# Teclado Casio con problemas.



## quark (Oct 16, 2010)

Tengo un teclado casio que enciende por medio de un boton pulsador como el de las calculadoras, una pulsacion enciende y otra pulsacion apaga. El caso es que desconecté la fuente externa (9V), me hacía falta para otra cosa y al volverla a conectar no enciende. Al pulsar el botón de encendido se ilumina el led que indica que esta encendido unas decimas de segundo y se apaga. Incluso si se pulsa repetidamente se oye conectar los altavoces. He comprobado la llegada de corriente a la placa y está bien, incluso sin pulsar el botón de encendido tiene alimentación el amplificador de dos canales (la498). Desconozco el funcionamiento de estos interruptores de pulsador. ¿Alguien me pude decir por donde empezar?


----------



## DOSMETROS (Oct 16, 2010)

¿ Estás absolutamente seguro que no se le quemó algún díodo a la fuente de alimentación ?
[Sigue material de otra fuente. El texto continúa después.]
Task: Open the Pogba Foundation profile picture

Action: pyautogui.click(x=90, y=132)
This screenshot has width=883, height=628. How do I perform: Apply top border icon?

No sea que en vacío tenga los 9 o 10 Volts y que bajo carga se caigan.

Saludos !


----------



## Josefe17 (Oct 16, 2010)

Prueba con un transformador universal


----------



## quark (Oct 17, 2010)

La fuente externa es un transformador de 220 a 9 voltios continua sin más. Ya probé con un transformador universal multivoltaje, fue lo primero que pensé y el resultado fue el mismo. Llevas razon que parece que bajo carga se viene abajo o que al cerrar el circuito con el pulsador de botón no fuese capaz de ponerlo en marcha. No se como funcionan estos circuitos de interruptores que están ahora por todos lados, calculadoras, audio etc que son simples pulsadores que funcionan como balancines. Una pulsación enciende, una pulsación apaga, aunque quizás el problema no esté en este punto


----------



## Electronec (Oct 17, 2010)

¿Tienes un tester para poder verificar las tensiones?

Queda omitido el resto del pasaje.